これはリセットボタンで始まった。オバマ大統領の就任宣誓から2カ月足らずで、これ見よがしに始められた。その半年後、米国はポーランドとチェコが合意していた防空ミサイル配備を一方的に中止した。これも、プーチン氏を刺激しないためだ。
2012年になってもオバマ氏は依然として状況がよく分かっていなかった。ミット・ロムニー氏のまねをして、ロシアが「米国の最大の地政学的脅威であることに疑いはない」と気の利いたことを言ったことがある。「1980年代の外交政策を復活させることが求められている」と言ったものの、最終的には「冷戦は20年前に終わった」という説明で落ち着いた。
15年になって同じような要求が出てきた。オバマ政権の高官がロムニー氏の過去の発言が正しかったと主張したのだ。オバマ氏が指名した次期統合参謀本部議長が、「ロシアは米国の安全保障にとって最大の脅威だ」と主張した。2週間前には、退役するオディエルノ陸軍参謀総長が、ロシアは米国の「最も危険な」軍事的脅威だと語った。国防長官はさらに踏み込み「米国にとってロシアの脅威は現に存在する」と指摘した。

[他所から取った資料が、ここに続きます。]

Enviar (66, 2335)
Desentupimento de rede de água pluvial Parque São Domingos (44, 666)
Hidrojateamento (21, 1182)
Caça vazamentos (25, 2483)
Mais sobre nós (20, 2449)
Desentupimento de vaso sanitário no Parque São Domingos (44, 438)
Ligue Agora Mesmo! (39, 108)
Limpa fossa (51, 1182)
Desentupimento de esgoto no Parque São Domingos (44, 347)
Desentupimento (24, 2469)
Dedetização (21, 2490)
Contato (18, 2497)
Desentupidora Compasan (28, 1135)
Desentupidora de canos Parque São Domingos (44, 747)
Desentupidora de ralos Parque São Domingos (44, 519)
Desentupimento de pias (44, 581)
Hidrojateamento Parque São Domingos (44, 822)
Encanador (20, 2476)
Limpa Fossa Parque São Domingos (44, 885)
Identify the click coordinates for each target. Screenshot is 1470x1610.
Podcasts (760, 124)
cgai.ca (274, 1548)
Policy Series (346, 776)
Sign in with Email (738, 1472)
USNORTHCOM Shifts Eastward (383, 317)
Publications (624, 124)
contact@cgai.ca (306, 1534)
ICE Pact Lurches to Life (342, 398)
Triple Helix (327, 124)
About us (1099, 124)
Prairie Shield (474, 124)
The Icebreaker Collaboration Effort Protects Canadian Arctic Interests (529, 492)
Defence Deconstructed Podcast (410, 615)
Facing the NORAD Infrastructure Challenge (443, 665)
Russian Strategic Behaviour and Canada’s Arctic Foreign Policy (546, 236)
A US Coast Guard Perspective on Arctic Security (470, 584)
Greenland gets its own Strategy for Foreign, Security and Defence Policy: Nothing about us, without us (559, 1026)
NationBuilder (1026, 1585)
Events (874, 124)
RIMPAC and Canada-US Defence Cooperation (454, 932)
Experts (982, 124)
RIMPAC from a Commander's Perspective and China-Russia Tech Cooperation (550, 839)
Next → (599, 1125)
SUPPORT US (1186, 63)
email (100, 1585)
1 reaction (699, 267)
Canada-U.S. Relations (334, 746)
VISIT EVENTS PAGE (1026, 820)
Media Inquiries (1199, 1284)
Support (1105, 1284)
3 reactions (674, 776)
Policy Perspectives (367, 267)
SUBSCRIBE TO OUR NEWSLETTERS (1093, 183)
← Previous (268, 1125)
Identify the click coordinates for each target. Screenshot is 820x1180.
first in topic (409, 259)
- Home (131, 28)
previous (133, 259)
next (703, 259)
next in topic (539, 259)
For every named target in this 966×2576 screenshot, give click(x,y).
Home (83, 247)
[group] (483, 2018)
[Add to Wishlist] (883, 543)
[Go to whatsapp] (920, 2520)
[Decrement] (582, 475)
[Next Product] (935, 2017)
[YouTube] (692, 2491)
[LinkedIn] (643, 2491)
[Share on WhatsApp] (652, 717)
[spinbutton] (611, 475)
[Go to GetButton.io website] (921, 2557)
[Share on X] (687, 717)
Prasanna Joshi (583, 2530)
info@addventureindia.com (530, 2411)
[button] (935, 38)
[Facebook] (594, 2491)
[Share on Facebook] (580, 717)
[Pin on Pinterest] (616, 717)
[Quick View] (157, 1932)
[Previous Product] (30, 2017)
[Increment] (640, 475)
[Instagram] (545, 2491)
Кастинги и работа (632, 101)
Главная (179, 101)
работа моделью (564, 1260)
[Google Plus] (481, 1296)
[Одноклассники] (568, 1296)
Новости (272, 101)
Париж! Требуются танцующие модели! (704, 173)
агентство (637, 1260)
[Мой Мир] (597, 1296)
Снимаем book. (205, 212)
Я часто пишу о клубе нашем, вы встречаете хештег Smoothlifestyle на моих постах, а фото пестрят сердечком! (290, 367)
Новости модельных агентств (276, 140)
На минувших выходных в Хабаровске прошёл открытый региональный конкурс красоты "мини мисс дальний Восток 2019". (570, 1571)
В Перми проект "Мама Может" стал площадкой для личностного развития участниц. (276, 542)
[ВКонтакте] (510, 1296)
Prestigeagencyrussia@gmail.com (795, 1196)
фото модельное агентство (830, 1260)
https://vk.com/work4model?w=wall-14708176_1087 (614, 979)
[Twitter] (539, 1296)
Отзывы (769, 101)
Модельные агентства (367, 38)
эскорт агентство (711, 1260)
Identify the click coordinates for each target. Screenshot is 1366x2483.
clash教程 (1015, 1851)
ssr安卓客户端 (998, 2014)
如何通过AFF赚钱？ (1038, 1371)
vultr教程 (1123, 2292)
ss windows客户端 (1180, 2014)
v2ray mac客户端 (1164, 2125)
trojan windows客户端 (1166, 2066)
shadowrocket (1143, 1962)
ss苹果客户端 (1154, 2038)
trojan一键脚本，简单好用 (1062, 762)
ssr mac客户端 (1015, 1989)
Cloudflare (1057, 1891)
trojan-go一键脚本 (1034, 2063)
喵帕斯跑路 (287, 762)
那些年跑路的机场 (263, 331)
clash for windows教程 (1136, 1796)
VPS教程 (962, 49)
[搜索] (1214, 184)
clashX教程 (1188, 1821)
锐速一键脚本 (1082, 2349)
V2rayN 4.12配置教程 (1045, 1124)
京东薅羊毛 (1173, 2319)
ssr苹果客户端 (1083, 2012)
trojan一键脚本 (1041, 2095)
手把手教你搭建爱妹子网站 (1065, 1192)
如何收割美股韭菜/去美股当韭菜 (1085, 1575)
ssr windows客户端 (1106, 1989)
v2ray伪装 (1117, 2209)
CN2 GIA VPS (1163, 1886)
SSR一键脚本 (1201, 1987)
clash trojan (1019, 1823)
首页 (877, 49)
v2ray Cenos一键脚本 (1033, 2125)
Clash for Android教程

冷戦は終わっていなかったということも明らかになった。プーチン氏は反撃を目指している。オバマ氏がロシアの真意を全く見誤ったことが原因でパワーバランスが変わった。米国の同盟国はこれを感じている。
東欧諸国だけではない。エジプト大統領はこの4カ月間で2回モスクワを訪問した。エジプトは、40年にわたってロシアを避け、米国にとっては中東の主要アラブ同盟国だ。
ロシアへの警戒心がもともと強いサウジアラビアも、オバマ氏が核交渉でイランに屈し、中東の大国となる道を開いたことに衝撃を受け、新たな道を模索している。サウジはサンクトペテルブルクで最近開催された経済会議で、プーチン氏をサウジに招待し、ロシアもサルマン新国王をプーチン帝国に招待してこれに応じた。
ケリー国務長官がノーベル賞を目指し、オバマ氏が大統領図書館のプランの練っている一方で、プーチン氏は、オバマ氏の残る1年5カ月間の大チャンスをどうものにするかを考えている。